Given data: Begin

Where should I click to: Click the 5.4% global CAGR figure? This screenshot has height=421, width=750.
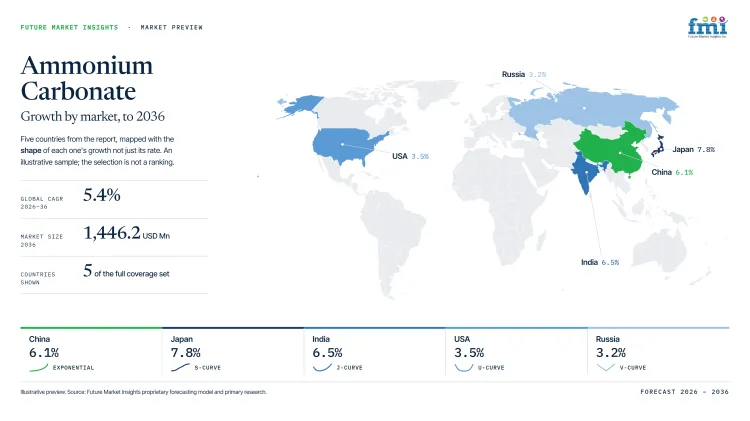pos(101,195)
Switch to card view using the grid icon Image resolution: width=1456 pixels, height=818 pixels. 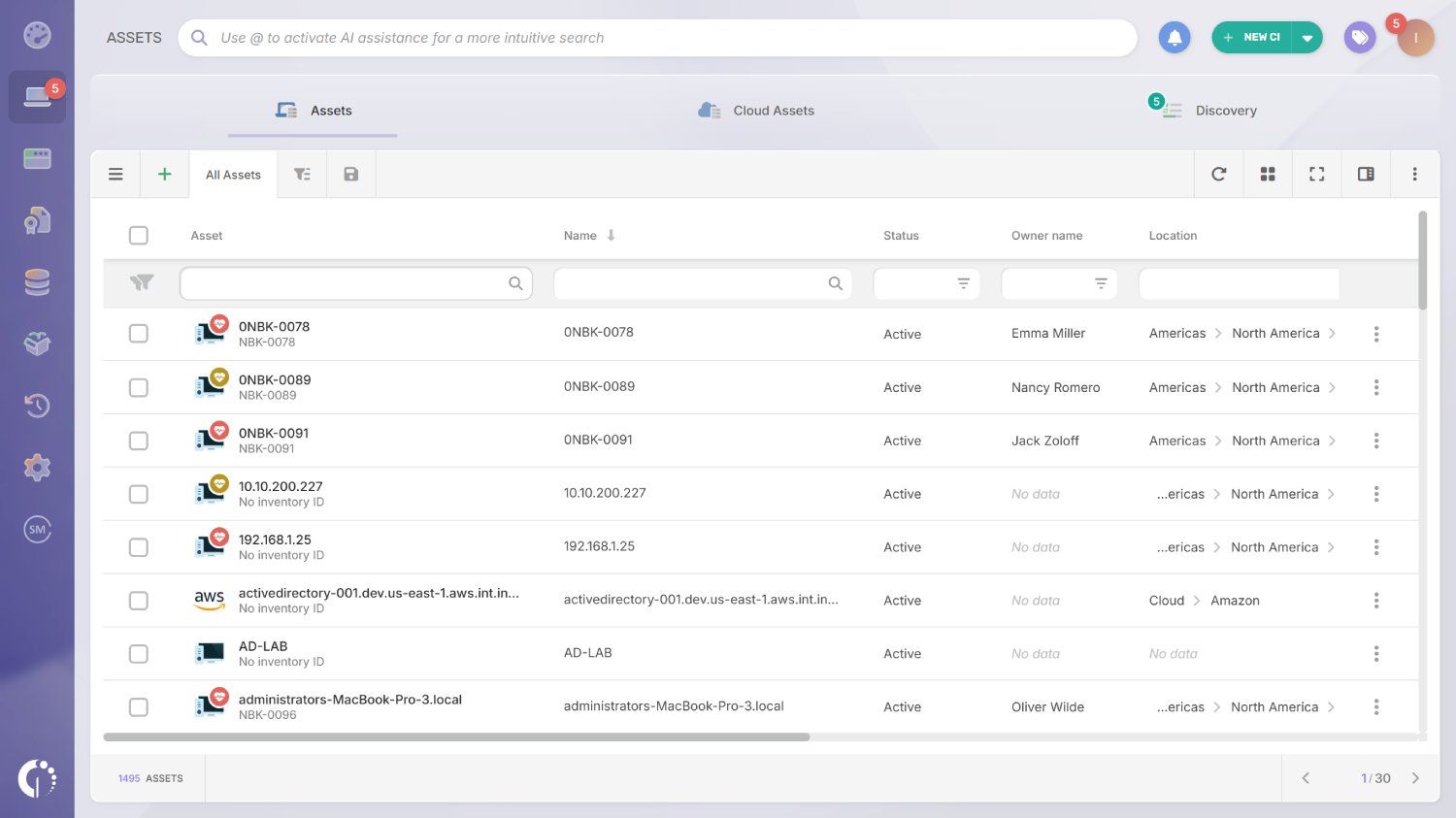[x=1268, y=174]
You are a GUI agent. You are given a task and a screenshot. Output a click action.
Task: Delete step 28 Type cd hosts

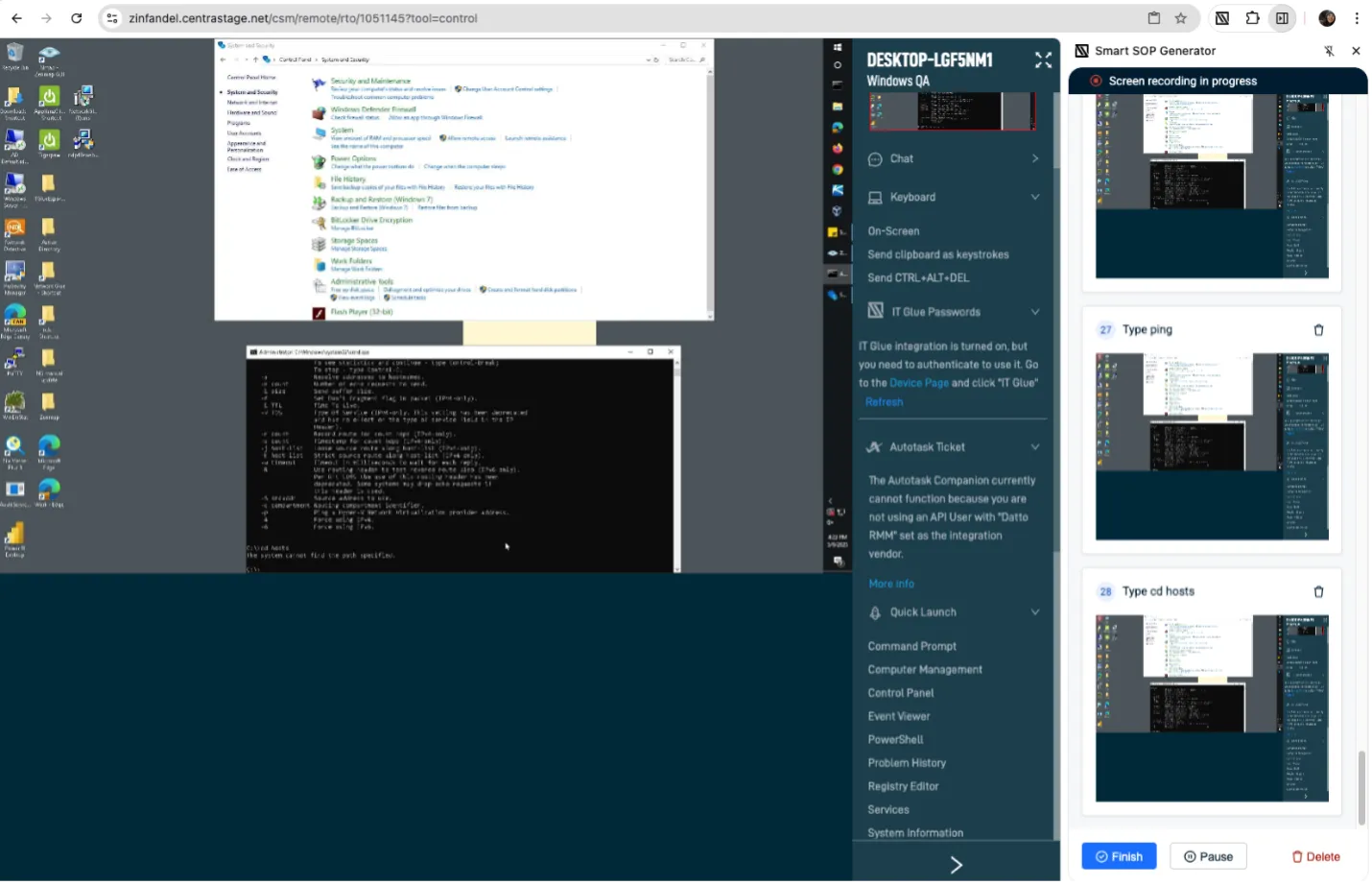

Given data: End

[Task prompt] Repeat verbatim the range of lines that opens at the line containing "You are a GUI" and closes at the last line of the entries, excluding all pictures.

[Response box]
You are a GUI agent. You are given a task and a screenshot. Output a click action.
Task: Delete step 28 Type cd hosts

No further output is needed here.